§ **What needs to be done**
Beginning with the line below that contains "This screenshot has height=689, width=1568." and ending with the line that contains "You are a computer-use agent. The width", copy every line exactly. Copy nothing else.

- - - - - - -

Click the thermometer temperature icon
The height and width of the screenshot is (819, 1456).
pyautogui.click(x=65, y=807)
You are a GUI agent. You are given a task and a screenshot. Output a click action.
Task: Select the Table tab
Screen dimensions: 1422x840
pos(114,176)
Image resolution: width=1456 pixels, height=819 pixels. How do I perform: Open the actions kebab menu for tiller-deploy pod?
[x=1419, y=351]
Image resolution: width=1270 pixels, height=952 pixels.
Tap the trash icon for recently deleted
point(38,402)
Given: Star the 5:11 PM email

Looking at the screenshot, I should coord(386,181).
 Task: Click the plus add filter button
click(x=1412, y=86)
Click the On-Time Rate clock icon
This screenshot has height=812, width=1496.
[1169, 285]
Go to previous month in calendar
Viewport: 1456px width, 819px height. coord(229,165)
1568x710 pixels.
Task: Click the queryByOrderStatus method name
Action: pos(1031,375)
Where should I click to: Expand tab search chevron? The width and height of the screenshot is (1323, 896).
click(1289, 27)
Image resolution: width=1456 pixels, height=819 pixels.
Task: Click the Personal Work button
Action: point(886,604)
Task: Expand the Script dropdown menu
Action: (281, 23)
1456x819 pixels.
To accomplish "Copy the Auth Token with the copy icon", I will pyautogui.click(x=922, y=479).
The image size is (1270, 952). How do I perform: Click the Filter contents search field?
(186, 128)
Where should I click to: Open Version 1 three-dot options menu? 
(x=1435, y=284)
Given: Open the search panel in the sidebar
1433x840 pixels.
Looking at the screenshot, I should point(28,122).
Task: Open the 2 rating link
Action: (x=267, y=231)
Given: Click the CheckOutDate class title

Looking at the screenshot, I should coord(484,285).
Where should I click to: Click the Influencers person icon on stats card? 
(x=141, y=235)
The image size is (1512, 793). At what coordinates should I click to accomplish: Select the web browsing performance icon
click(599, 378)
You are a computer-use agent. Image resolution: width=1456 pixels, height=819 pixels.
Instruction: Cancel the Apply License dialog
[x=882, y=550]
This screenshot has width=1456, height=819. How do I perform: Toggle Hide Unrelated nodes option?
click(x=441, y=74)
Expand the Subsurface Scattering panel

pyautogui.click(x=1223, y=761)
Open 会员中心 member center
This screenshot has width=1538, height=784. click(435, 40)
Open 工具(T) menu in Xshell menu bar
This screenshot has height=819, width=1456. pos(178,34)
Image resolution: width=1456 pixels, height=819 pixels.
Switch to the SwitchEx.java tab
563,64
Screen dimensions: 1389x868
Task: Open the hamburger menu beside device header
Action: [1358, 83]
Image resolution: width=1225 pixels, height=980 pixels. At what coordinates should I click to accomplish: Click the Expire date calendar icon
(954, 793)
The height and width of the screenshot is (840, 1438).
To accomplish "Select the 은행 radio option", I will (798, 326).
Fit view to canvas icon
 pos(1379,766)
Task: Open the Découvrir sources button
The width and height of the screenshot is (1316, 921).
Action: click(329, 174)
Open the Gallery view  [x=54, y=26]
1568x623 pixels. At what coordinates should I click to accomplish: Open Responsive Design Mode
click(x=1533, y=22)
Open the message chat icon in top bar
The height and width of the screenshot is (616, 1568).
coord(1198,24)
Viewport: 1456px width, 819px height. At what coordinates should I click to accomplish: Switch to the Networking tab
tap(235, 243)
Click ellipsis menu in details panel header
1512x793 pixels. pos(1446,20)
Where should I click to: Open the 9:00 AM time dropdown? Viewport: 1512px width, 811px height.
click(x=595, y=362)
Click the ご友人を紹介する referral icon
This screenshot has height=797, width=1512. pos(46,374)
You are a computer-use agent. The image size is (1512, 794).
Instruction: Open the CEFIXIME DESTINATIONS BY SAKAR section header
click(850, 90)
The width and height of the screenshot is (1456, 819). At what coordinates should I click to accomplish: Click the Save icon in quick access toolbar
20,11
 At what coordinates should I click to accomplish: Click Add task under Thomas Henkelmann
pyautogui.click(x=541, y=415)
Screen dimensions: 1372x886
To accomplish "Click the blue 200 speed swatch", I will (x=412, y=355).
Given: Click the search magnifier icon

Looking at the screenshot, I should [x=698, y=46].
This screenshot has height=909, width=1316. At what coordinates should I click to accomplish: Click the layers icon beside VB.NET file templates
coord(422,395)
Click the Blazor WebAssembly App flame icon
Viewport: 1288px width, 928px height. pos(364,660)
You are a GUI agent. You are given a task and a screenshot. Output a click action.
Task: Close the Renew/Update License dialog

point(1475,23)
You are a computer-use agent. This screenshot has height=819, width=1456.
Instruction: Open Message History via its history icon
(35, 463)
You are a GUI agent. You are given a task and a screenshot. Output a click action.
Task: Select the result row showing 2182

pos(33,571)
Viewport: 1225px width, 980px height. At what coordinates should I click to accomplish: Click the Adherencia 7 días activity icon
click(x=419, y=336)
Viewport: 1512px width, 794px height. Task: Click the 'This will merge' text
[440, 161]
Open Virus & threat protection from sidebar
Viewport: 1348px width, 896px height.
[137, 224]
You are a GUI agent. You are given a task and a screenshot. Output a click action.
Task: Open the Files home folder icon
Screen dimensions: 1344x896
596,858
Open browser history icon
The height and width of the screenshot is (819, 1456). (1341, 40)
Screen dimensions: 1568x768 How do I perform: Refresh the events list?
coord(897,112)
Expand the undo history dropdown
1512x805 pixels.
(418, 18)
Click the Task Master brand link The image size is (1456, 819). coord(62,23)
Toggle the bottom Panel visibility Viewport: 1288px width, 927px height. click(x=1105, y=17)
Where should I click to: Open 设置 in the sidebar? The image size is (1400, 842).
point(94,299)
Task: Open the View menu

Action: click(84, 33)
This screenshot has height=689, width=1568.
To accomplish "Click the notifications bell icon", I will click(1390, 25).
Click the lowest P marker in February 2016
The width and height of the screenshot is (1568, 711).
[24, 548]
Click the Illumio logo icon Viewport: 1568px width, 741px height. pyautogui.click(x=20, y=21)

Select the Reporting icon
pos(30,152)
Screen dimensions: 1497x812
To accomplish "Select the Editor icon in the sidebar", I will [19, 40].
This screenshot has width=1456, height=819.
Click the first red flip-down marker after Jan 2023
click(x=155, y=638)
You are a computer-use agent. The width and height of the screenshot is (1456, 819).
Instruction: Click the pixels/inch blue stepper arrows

- - - - - - -

§ **Written solution**
This screenshot has height=689, width=1568.
To accomplish "Click the notifications bell icon", I will click(1390, 25).
Click the lowest P marker in February 2016
The width and height of the screenshot is (1568, 711).
[24, 548]
Click the Illumio logo icon Viewport: 1568px width, 741px height. pyautogui.click(x=20, y=21)

Select the Reporting icon
pos(30,152)
Screen dimensions: 1497x812
To accomplish "Select the Editor icon in the sidebar", I will [19, 40].
This screenshot has width=1456, height=819.
Click the first red flip-down marker after Jan 2023
click(x=155, y=638)
You are a computer-use agent. The width and height of the screenshot is (1456, 819).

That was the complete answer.